→ Material for this task:
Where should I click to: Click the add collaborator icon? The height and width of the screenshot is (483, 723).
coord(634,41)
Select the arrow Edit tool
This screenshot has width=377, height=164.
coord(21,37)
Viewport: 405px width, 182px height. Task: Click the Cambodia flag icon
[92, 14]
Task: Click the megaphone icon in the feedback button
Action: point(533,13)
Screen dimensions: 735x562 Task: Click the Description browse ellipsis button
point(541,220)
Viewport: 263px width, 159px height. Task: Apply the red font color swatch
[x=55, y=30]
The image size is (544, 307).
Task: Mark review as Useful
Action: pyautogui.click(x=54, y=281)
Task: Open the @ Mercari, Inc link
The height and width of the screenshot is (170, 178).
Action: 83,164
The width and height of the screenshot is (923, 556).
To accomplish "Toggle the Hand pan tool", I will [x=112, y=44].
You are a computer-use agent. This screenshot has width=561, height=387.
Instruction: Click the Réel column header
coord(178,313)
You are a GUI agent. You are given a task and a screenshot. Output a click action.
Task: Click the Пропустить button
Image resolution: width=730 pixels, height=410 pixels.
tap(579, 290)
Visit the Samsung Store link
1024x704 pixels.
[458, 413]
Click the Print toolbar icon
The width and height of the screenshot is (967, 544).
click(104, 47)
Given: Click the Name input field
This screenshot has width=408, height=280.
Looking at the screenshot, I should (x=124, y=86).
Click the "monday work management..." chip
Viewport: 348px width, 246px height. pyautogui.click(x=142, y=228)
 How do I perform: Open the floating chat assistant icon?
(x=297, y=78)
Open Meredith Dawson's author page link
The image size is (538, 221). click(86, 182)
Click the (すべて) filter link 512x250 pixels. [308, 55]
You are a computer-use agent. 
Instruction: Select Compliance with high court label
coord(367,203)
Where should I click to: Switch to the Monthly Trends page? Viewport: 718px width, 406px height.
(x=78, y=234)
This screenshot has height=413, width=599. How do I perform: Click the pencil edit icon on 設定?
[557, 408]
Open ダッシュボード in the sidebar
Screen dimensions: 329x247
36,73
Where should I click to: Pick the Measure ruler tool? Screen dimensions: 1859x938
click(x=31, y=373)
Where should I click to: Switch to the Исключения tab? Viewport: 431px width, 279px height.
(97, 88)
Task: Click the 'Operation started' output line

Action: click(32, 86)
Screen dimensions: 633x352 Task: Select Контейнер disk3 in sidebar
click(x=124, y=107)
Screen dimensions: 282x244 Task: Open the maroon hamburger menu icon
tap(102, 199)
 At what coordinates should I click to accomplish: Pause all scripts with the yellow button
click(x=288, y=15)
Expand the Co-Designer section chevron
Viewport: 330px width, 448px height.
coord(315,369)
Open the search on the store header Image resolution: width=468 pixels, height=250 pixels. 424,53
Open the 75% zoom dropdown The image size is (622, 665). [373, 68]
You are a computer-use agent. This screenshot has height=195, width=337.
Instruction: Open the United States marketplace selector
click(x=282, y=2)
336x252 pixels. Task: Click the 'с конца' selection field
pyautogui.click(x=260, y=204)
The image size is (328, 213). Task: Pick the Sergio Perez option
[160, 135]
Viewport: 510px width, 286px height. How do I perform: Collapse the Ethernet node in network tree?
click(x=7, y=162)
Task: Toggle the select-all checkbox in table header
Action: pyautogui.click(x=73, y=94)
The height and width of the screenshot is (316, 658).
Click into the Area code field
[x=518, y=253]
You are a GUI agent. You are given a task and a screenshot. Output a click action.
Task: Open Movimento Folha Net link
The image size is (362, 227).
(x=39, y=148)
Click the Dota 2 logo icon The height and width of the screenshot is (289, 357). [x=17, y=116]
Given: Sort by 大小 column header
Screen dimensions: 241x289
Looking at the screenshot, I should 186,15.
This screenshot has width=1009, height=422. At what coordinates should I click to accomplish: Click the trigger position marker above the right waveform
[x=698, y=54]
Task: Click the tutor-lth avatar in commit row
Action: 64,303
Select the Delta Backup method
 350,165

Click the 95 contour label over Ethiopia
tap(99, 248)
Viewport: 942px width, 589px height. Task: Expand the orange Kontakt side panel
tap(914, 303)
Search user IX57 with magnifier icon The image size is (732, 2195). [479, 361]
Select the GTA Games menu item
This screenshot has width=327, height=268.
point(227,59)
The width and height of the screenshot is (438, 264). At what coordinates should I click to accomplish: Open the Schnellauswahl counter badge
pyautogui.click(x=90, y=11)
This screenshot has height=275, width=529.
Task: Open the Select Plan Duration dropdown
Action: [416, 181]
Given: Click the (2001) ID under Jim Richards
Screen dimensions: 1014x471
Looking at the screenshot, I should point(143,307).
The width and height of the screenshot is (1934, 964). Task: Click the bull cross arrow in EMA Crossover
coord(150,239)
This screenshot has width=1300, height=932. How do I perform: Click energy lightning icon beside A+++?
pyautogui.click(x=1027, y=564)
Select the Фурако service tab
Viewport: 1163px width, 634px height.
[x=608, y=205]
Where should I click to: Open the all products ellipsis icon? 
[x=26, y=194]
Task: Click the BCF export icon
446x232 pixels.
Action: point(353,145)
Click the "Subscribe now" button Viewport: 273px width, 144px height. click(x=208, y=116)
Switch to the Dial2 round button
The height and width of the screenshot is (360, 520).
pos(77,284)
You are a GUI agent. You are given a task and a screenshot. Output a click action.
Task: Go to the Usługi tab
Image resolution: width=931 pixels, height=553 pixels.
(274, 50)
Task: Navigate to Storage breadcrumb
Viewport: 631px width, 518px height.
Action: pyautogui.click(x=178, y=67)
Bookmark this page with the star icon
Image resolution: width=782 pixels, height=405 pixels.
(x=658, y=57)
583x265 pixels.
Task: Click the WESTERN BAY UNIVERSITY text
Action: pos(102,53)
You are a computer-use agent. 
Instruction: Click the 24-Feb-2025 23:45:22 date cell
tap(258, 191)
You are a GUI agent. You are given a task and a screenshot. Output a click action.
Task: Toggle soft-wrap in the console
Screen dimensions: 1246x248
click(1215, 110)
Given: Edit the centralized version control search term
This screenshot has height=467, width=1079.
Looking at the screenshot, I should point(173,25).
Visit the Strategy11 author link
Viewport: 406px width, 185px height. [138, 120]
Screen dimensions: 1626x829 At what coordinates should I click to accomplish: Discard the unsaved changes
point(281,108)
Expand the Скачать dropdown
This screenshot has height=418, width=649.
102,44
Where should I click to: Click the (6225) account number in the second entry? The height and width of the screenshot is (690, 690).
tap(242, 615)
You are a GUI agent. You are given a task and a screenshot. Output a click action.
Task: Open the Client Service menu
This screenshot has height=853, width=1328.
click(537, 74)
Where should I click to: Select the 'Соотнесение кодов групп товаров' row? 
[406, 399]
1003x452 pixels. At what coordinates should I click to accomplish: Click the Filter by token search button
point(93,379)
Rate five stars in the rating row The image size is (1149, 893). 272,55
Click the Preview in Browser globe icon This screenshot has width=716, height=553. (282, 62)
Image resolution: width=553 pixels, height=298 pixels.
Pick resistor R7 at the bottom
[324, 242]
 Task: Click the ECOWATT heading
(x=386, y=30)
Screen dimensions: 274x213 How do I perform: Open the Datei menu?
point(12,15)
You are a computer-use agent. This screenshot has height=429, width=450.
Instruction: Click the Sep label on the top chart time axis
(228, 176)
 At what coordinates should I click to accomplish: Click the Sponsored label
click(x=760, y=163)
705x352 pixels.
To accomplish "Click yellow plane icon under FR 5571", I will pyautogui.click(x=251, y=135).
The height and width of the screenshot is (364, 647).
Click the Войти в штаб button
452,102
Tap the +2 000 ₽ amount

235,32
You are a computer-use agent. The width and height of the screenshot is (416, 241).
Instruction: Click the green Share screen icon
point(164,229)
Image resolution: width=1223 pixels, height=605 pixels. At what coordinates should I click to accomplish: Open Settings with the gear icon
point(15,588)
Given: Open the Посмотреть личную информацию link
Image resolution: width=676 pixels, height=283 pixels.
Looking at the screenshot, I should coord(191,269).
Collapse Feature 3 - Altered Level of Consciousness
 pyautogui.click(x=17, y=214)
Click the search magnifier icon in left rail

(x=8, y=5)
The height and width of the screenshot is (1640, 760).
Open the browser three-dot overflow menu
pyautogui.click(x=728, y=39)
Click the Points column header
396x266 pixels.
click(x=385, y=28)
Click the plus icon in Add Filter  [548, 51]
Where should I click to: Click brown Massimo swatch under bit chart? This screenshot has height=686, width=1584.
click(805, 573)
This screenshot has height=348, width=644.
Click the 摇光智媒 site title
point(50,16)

→ About this exercise: All of the lines above that carry the string "computer" need to be found and copied.

→ Response:
You are a computer-use agent. This screenshot has width=561, height=387.
You are a computer-use agent. 
You are a computer-use agent. This screenshot has height=195, width=337.
You are a computer-use agent. 
You are a computer-use agent. This screenshot has height=429, width=450.
You are a computer-use agent. The width and height of the screenshot is (416, 241).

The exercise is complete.